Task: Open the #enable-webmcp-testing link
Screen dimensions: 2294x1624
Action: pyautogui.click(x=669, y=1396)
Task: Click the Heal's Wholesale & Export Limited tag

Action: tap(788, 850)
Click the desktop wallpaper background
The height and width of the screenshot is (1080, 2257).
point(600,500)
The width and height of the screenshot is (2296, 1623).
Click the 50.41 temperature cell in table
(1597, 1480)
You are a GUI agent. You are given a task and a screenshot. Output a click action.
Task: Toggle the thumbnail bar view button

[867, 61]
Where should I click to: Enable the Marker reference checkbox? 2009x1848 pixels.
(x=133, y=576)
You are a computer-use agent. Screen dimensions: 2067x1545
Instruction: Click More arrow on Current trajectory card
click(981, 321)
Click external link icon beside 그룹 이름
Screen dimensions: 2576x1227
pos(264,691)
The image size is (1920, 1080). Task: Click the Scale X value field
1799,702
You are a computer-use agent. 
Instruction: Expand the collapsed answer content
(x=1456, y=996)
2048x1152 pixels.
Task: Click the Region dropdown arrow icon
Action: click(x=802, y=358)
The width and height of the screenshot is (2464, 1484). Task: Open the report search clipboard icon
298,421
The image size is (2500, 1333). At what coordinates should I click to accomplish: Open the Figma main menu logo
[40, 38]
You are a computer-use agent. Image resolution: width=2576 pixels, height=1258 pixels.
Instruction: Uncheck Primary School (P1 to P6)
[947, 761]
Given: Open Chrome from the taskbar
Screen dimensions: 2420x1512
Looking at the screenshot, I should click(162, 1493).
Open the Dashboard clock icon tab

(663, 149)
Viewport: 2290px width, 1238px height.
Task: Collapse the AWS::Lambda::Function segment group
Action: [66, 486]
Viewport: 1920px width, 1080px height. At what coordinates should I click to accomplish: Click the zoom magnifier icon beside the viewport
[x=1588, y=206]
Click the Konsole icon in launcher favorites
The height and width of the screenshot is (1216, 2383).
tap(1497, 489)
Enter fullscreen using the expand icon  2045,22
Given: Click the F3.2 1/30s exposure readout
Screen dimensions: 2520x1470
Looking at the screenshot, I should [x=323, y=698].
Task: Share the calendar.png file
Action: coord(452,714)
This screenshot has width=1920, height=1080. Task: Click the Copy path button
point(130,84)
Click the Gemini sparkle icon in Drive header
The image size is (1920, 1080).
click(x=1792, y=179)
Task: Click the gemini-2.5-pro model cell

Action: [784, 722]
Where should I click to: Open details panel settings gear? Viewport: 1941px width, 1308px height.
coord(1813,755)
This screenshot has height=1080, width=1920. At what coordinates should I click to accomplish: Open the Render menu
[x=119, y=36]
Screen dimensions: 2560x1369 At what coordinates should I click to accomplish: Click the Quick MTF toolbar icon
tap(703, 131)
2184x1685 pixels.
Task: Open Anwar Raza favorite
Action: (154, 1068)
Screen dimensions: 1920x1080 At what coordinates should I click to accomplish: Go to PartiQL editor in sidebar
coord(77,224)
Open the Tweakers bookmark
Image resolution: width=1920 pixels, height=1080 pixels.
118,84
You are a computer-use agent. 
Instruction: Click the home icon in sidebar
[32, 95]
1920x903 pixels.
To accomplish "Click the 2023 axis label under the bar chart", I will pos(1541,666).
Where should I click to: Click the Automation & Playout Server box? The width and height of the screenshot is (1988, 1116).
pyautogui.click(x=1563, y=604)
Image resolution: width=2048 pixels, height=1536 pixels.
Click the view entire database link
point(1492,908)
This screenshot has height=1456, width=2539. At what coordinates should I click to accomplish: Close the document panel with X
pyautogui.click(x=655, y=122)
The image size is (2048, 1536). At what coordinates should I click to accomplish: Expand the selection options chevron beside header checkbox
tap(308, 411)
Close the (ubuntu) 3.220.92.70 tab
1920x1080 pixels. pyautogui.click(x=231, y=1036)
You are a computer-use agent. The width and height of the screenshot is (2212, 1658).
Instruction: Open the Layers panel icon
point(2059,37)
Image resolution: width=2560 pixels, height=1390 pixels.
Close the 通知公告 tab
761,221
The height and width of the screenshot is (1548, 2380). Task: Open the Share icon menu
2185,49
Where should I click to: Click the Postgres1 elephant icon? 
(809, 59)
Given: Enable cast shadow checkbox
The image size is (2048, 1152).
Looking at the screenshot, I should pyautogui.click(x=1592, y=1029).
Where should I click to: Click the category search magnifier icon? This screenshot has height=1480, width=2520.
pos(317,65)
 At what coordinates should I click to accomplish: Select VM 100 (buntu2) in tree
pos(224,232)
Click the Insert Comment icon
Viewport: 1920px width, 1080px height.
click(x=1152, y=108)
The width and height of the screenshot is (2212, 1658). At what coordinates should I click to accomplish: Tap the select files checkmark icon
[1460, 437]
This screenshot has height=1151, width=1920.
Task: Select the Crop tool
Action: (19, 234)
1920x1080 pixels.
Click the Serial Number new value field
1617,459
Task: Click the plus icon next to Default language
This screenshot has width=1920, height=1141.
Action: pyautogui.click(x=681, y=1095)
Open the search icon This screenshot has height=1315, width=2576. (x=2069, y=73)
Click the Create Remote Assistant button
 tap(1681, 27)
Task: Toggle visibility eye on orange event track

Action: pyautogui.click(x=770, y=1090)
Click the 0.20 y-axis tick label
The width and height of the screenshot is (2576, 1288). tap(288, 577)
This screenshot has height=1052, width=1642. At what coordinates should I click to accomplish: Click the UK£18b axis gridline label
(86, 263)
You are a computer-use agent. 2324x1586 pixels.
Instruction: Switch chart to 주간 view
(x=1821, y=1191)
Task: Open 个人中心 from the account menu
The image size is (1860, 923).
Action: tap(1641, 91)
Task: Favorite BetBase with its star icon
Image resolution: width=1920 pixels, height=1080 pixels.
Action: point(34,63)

REQUIREMENT: Copy exactly the line that contains "You are a computer-use agent. 2324x1586" and every line after it, up to and including the last line of the records.

RESULT OF THE TASK:
You are a computer-use agent. 2324x1586 pixels.
Instruction: Switch chart to 주간 view
(x=1821, y=1191)
Task: Open 个人中心 from the account menu
The image size is (1860, 923).
Action: tap(1641, 91)
Task: Favorite BetBase with its star icon
Image resolution: width=1920 pixels, height=1080 pixels.
Action: point(34,63)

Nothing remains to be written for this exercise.